KOMPAS/HERU SRI KUMORO–Penelitian dengue di Unit Laboratorium Dengue Lembaga Eijkmen, Jakarta, Senin (31/10). Hingga kini, belum ada vaksin atau obat yang efektif dari penyakit akibat dengue dan pencegahan yang efektif dari gigitan nyamuk Aedes aegypti.
Penelitian sebelumnya
Sebelumnya, penelitian juga mengungkap bakteri dan virus purba terkurung di lapisan es. Sebagaimana dikutip BBC, 4 Mei 2017, dalam studi tahun 2005, tim peneliti NASA menemukan bakteri Carnobacterium pleistocenium yang terkurung di kolam beku di Alaska selama 32.000 tahun.
Dua tahun kemudian, para ilmuwan berhasil menghidupkan kembali bakteri yang selama 8 juta tahun tertidur dalam es, di bawah permukaan gletser di Lembah Beacon dan Mullins di Antartika. Dalam studi yang sama, bakteri juga dihidupkan kembali dari es yang berusia lebih dari 100.000 tahun.
Namun, tak semua bakteri dapat hidup kembali setelah dibekukan dalam lapisan es. Bakteri antraks dapat membentuk spora yang sangat kuat sehingga bisa bertahan lebih dari satu abad. Bakteri lain yang dapat membentuk spora dan dapat bertahan hidup di lapisan es antara lain tetanus.
Beberapa virus juga dapat bertahan untuk waktu lama.

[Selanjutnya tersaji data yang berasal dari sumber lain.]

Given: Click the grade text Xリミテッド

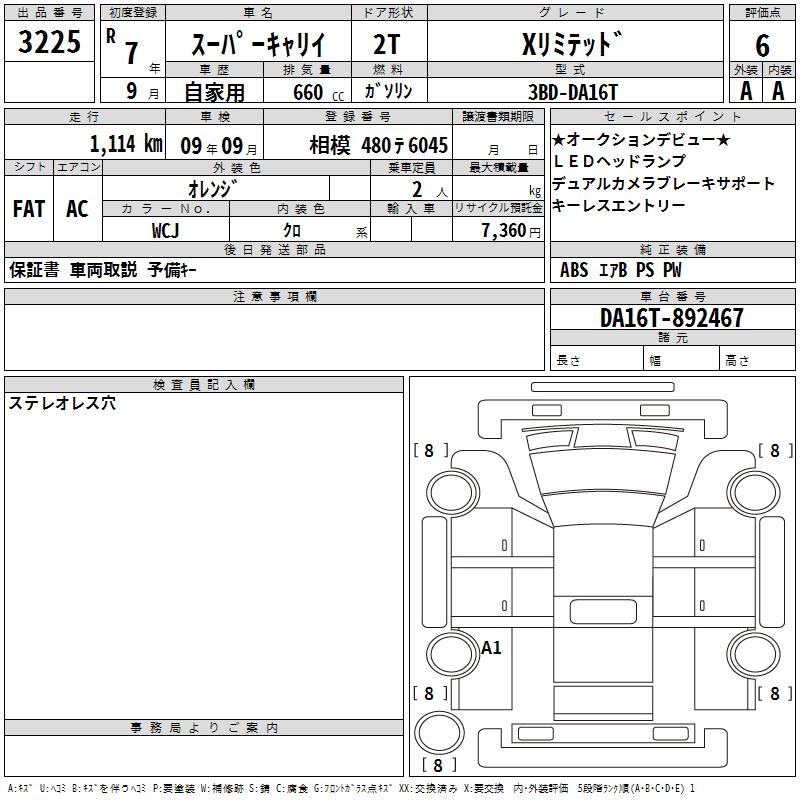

Dalam studi tahun 2014, tim yang dipimpin Claverie menghidupkan kembali dua virus yang telah terperangkap dalam lapisan es Siberia selama 30.000 tahun. Dua virus itu dikenal sebagai Pithovirus sibericum dan Mollivirus sibericum.
Kedua virus itu adalah virus raksasa karena tidak seperti virus pada umumnya, keberadaan dua virus itu dapat dilihat di bawah mikroskop biasa. Mereka ditemukan 100 kaki di bawah tanah di tundra pantai. Begitu mereka dihidupkan kembali, virus-virus itu dengan cepat menjadi menular.
Claveria menyatakan, virus dari manusia pertama yang menghuni Kutub Utara bisa muncul. Kita bahkan dapat melihat virus dari spesies hominin yang sudah lama punah, seperti Neanderthal dan Denisova, di Siberia yang penuh dengan berbagai penyakit yang disebabkan virus.
Sisa-sisa Neanderthal pada 30.000-40.000 tahun lalu ditemukan di Rusia. ”Kemungkinan kita dapat menemukan virus dari Neanderthal yang telah lama punah menunjukkan anggapan virus dapat diberantas dari planet ini salah dan memberikan kita rasa aman yang salah pula,” kata Claveria.
Pertempuran antara manusia dengan bakteri dan virus masih jauh dari usai. Selain muncul virus-virus baru, seperti virus korona baru yang mewabah di China dan menyebar ke sejumlah negara, kita juga menghadapi ancaman munculnya bakteri dan virus purba sebagai dampak perubahan iklim.